◆ Assigned task
Using the records beneath, say how many lines contain the word "next", without comment.

◇ ◇ ◇

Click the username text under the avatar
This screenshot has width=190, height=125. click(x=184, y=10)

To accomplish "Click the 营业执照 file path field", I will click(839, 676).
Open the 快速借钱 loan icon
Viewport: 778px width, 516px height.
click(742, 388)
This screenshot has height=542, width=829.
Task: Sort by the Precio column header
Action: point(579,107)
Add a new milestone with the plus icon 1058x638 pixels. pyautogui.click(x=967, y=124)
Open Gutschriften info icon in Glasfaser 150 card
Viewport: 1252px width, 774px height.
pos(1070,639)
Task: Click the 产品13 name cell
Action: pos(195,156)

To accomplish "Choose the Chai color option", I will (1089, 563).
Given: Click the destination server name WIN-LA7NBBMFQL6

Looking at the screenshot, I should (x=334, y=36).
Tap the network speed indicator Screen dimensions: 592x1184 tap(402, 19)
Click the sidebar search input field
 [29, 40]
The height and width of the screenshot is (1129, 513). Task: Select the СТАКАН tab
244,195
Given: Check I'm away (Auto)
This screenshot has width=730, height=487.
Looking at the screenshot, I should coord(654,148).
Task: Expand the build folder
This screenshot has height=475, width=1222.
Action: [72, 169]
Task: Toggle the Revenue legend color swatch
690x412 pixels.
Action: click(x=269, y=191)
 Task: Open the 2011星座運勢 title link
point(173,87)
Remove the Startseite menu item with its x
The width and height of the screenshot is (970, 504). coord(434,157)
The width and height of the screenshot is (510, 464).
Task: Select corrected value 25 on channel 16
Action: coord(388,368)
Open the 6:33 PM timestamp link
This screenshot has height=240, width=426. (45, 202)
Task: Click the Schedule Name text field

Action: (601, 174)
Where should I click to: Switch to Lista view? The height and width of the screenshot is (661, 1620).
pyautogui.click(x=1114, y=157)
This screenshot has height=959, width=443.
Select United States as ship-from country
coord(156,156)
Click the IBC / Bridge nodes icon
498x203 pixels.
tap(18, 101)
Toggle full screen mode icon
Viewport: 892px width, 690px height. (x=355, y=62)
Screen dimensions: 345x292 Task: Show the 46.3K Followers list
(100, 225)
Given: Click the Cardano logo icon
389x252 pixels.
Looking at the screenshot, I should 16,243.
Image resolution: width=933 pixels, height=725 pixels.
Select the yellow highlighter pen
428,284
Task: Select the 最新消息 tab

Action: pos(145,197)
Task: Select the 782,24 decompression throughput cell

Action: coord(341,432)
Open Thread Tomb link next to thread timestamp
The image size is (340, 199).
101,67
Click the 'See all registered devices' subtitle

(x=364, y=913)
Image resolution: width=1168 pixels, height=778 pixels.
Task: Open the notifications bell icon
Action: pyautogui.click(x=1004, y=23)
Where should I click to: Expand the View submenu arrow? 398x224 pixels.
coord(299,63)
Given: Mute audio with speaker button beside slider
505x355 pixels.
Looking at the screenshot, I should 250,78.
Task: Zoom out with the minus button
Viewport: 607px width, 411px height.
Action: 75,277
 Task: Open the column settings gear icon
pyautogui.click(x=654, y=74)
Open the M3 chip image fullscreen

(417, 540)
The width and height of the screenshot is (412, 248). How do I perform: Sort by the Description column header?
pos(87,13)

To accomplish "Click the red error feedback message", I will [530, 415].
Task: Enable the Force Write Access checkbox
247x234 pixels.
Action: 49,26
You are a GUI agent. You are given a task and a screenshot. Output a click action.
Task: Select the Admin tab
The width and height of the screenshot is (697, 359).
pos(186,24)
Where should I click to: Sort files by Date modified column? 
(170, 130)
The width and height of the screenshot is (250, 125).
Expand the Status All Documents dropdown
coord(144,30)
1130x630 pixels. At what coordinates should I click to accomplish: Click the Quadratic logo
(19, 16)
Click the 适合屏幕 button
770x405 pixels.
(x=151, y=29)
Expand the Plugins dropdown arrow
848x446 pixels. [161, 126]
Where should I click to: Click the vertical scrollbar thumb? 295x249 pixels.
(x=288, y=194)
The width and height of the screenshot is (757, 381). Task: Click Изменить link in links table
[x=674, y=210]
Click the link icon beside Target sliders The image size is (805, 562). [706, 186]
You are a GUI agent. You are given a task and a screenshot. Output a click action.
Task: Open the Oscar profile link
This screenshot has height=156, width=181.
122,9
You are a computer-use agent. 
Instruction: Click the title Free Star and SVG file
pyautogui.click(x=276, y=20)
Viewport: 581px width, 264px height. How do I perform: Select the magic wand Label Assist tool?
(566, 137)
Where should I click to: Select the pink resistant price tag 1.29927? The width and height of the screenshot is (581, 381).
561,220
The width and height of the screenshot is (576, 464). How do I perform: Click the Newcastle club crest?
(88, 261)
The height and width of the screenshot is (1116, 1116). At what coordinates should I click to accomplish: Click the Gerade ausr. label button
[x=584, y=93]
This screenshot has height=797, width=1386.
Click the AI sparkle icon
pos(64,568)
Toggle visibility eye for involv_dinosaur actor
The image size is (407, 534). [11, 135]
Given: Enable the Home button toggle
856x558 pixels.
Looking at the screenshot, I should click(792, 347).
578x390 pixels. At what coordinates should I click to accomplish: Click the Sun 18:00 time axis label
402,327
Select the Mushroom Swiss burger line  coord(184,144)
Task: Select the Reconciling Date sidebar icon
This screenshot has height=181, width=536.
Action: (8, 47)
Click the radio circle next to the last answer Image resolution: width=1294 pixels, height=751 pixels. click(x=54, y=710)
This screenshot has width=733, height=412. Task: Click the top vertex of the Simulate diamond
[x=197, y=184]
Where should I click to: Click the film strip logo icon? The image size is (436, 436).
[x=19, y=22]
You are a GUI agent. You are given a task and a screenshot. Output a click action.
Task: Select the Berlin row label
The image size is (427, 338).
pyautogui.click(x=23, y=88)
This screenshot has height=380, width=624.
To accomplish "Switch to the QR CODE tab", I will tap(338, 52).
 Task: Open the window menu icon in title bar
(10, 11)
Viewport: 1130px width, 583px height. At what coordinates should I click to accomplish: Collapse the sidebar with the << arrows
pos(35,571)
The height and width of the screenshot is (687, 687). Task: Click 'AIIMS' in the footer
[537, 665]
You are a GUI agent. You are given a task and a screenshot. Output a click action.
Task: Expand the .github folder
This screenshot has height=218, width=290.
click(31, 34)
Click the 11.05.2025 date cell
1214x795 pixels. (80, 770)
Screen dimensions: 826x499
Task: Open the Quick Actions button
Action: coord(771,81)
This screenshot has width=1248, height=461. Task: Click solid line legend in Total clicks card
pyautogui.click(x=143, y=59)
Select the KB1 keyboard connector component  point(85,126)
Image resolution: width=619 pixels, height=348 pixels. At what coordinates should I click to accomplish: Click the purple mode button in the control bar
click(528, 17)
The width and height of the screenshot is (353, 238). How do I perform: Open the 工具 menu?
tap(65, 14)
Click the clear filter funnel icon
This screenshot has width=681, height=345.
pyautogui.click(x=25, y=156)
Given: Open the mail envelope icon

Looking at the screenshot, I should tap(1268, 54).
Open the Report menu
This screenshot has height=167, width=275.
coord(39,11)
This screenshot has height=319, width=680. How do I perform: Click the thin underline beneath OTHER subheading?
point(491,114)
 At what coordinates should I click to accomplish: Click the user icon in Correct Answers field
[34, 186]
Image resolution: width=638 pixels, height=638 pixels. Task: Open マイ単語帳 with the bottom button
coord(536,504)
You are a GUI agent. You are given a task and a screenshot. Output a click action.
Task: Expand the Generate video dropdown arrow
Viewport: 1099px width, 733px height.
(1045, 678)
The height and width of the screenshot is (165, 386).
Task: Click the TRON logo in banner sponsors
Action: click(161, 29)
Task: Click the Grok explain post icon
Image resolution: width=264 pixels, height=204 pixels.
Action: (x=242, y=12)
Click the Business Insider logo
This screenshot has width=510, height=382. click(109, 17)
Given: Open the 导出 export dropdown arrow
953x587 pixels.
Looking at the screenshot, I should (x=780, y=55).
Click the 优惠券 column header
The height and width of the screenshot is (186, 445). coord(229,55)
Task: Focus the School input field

◇ ◇ ◇

◆ Result for this task
2